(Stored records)
::::::
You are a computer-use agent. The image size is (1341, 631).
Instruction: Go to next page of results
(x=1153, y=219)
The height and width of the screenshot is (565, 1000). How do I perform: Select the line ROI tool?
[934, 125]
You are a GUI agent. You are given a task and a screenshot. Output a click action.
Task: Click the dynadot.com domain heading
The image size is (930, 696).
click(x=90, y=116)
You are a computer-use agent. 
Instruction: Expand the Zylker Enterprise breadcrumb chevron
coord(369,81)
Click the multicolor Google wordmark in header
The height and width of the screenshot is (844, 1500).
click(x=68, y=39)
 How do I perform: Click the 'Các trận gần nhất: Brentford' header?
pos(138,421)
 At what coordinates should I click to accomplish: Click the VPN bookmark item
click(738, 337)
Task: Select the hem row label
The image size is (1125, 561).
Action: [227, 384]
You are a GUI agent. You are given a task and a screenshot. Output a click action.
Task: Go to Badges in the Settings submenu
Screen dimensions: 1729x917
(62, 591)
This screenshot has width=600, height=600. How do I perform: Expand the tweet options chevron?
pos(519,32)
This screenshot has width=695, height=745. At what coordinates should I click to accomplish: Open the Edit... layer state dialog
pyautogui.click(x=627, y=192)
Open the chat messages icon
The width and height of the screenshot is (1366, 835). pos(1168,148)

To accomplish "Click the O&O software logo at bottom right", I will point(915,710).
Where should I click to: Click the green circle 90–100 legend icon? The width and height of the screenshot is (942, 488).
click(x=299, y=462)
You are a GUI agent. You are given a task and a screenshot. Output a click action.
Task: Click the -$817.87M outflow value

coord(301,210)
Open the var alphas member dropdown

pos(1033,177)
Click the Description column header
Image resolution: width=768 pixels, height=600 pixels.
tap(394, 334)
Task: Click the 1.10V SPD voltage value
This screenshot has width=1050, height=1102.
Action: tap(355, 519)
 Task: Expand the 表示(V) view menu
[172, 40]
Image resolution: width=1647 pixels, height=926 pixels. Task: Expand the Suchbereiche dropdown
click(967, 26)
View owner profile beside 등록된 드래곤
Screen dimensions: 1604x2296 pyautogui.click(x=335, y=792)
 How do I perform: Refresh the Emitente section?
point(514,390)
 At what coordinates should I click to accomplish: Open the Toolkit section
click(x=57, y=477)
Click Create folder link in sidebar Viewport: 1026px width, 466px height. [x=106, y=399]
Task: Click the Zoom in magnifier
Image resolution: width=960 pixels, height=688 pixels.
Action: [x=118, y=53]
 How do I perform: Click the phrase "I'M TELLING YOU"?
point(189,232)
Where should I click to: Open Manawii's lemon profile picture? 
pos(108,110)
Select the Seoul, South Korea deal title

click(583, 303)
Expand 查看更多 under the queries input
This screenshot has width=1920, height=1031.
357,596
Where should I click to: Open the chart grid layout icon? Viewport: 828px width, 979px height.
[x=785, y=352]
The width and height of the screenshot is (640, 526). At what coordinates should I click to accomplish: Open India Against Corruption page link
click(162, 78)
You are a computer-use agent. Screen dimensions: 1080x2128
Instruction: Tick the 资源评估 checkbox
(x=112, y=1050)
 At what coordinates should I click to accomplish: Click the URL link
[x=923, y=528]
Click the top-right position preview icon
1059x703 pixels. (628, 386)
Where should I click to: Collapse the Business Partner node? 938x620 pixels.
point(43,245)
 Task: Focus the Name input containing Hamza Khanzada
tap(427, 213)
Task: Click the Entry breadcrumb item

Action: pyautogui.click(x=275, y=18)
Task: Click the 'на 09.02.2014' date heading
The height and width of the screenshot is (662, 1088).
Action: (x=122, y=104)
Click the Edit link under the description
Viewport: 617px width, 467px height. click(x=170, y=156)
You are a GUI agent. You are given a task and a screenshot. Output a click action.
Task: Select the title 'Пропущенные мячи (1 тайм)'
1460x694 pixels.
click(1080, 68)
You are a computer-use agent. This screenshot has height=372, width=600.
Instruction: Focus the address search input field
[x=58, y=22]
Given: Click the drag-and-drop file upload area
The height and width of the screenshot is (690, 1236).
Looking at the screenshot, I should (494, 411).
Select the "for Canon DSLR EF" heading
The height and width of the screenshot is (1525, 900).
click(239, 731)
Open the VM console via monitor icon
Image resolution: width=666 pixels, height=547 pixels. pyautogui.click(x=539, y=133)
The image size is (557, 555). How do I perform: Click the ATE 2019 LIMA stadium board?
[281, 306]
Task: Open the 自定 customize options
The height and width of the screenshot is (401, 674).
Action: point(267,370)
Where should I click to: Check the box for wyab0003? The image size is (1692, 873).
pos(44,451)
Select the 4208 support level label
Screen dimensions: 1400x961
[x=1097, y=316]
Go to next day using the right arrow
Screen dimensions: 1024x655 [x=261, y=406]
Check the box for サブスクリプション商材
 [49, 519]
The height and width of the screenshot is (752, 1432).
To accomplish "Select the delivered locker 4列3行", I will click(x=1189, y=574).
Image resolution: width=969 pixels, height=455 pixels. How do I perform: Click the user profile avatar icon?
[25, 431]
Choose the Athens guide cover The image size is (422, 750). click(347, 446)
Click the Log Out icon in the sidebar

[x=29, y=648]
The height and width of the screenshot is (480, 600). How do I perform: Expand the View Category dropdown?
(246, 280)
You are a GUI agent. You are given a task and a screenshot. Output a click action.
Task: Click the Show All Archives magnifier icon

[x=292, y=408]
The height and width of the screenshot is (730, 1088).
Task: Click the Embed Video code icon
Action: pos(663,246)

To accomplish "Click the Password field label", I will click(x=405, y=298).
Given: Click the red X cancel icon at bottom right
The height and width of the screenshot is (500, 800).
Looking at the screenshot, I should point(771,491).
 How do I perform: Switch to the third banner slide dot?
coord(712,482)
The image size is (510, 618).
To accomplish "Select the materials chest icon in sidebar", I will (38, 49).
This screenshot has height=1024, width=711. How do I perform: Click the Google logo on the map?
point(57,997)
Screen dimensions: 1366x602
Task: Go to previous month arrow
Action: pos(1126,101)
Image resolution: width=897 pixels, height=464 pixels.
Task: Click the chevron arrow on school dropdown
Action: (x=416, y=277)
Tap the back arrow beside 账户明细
::::::
**Problem:** Looking through the data above, copy out each line in which the string "will" occurs.

**Your response:**
To accomplish "Click the O&O software logo at bottom right", I will point(915,710).
To accomplish "Select the delivered locker 4列3行", I will click(x=1189, y=574).
To accomplish "Click the Password field label", I will click(x=405, y=298).
To accomplish "Select the materials chest icon in sidebar", I will (38, 49).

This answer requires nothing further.